SULLA FIGC E GLI ESEMPI GIUSTI «Dobbiamo copiare la Germania. La Figc dovrebbe creare centri di eccellenza che sviluppano i ragazzi sotto ogni punto di vista: sociale, psicologico, tecnico. Fai un centro così per ogni provincia e da lì i club poi pescheranno. In Germania le squadre pro devono tesserare 500 ragazzi del posto, mica 5, o niente contributi. Pompi il movimento, insomma, con 50mila ragazzi che spingono dal basso e tu alla fine prendi i migliori. A Napoli uno deve ancora pagare per far giocare il figlio, è una vergogna. Dopo la chiesa, il calcio è la cosa più importante d’Italia, gli italiani sono capaci di scordarsi 50 anni di politici che ci hanno rubato soldi e non ci hanno dato sviluppo pur di poter poi mandare a quel paese l’arbitro alla domenica. Con questa passione, dovremmo essere all’avanguardia. Se uno vuole giocare a pallone, dovrebbe venire qua, come per la pasta o la pizza. Ma stiamo perdendo pure le pizze perché non abbiamo creato pizzaioli…».

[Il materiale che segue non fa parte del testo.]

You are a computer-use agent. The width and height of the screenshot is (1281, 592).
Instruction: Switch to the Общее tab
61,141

SUI PRESTITI «Comprare e mandare fuori è una cavolata. Pensate a uno come Coman: se l’anno prossimo non gioca gli consiglio di andare via. Ma non in prestito, a titolo definitivo. Se sono un panettiere e compro la farina, non la mando da un altro panettiere per farla lavorare, me la lavoro io. Un tedesco non comprerebbe mai un giocatore per darlo in prestito: piuttosto non lo compra. In Italia bisogna provare a cambiare, e per farlo hai bisogno dei giovani: se a Ibra dici di fare le capriole, ti manda a quel paese. Se lo chiedi a un ragazzino, le fa. Il giovane in Italia è visto come un rischio, per me è una ricchezza: uno che fa tutto quello che vuoi se gli dai una chance. Mastour? Quel circo attorno a lui non mi piace. Bisogna gestire un ragazzo come se fosse il proprio figlio, e a mio figlio non lo permetterei».

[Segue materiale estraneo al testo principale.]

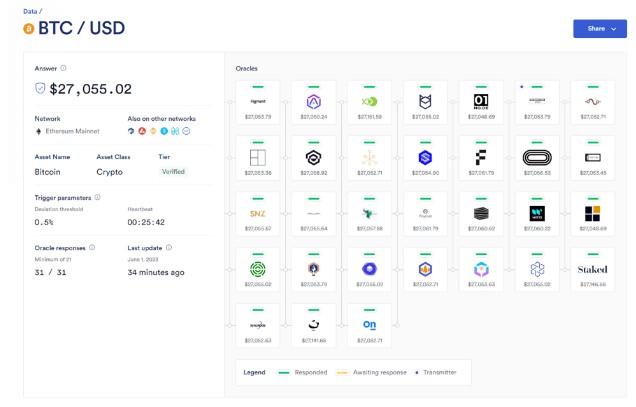The height and width of the screenshot is (407, 636).
Task: Click the Awaiting response legend item
Action: (380, 372)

SULLA CANDIDATURA ALLA FIFA «Era una candidatura seria, mi sono ritirato perché si è candidato Van Praag. È una vergogna che in Italia Tavecchio appoggerà Blatter. La federazione dovrebbe prima votare internamente. Anzi: il presidente della Fifa non dovrebbe essere votato dalle federazioni ma dai club. Anche quelli amatoriali: ogni club, un voto. E chiediamoci pure: visto che Europa, Asia e Africa sono forti, la Fifa a che serve? A organizzare i Mondiali? Non è meglio se ogni 4 anni ci vediamo e decidiamo, e il resto lo facciamo su Skype? Non capisco poi perché nessuno si scandalizzi per Blatter che si ripresenta. Platini non si candida perché ha paura di perdere, io no».

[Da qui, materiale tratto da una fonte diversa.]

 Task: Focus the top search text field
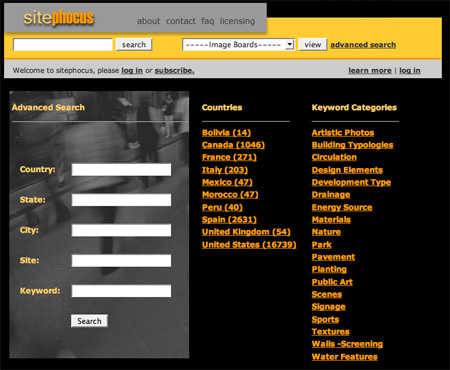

SU COME DEV’ESSERE LA FIFA «La federazione deve essere trasparente, dovrebbe promuovere il calcio aiutando bambini, disabili, oppressi. Non serve una Fifa che viene da te, organizza una festa, vende tutti i biglietti, se ne va e ti lascia coi debiti. La Fifa deve fare i Mondiali investendo con il paese ospitante. E con gli utili fare orfanotrofi, ospedali, strutture sportive. E poi, deve essere la Fifa a decidere se in Italia bisogna usare o no la tecnologia? Fallo decidere a Figc, FA e via così, decentralizza il potere. Van Praag è pacato, intelligente, politico. Mi ha visto crescere, era cliente al nostro ristorante, un posto importante ad Haarlem. Mi avrebbe aiutato, ma mi sono detto: se si candida lui, mi ritiro io».
SUL RUOLO DELL’AGENTE «Non puoi essere costretto a fidarti di uno per anni con mandato irrevocabile. È come se vado dal dentista e lui dice che non mi cura se non gli metto per iscritto che per due anni sono suo cliente: se sei buono resto, se mi fai male vado da un altro. Intermediari o procuratori? L’intermediario fa l’affare indipendentemente dalla contentezza del giocatore, il procuratore ne cura l’interesse. Io sono un procuratore. E mi da fastidio quando dentro l’affare si mettono altri. Se uno mi dice “Dammi il mandato di Pogba che lo porto al Real”, lo mando a quel paese. Se il Real lo vuole chiama la Juve, poi me e ci mettiamo d’accordo. Queste intermediazioni rendono il lavoro poco trasparente».
SUI FONDI «Il fondo se è fatto bene è un asset, altrimenti è un’estorsione. Le estorsioni sono così: io ti dò i soldi, garantiti per me, tu invece del 2% mi dai il 12% più il 50% sulla vendita. Se lo fai con me io dico: compriamo un giocatore insieme a 4, metti 2 tu, metto 2 io, se poi vendiamo a 10 si divide, se perdiamo si perde in due. E investire nel calcio è difficilissimo, sei in mano alle decisioni di un allenatore…».
SUL POTERE DELLE TERZE PARTI «Stavo prendendo una parte di Balotelli, poi il Liverpool ha deciso di fare da solo l’investimento e ho fatto soltanto il procuratore. Il rischio è mio, se va male mica chiedo i soldi al giocatore. Perciò lo faccio solo con i miei: non abbandono nessuno, e non posso avere un piede nella scarpa di Dio e uno in quella del diavolo. I fondi non sono un contropotere. Voglio vedere uno che va da Ibra a dirgli: oggi non fai gol. Il giorno dopo aprirò il giornale e leggerò che è morto. Il problema è questo: i club non hanno soldi, le banche non ne danno. E coi fondi, la Spagna si è salvata, il Portogallo pure. In Brasile i genitori fanno passare i ragazzi da un fondo all’altro ed è pericoloso perché poi non si crescono. Anche lì devono trovare allenatori: se vuoi fare i fiori, devi trovare chi fa i bulbi».
SU NAPOLI E ROMA «Sapete che stavo comprando il Napoli? Insieme a Pozzo, prima che arrivasse De Laurentiis. Poi l’affarone l’ha fatto Aurelio. Sono stato vicino anche alla Roma, prima degli americani. Avevo quasi firmato, non vi dico chi era il mio socio. Ma Unicredit aveva paura: abbiamo 3000 agenzie a Roma, dicevano, se diamo la squadra a te ce le bruciano. Il progetto di questa Roma però non mi piace: in quelli che mi piacciono i giocatori che prendi poi giocano. Sabatini è costretto a lavorare in un certo modo, ha un buon allenatore che però i ragazzi non glieli mette in campo».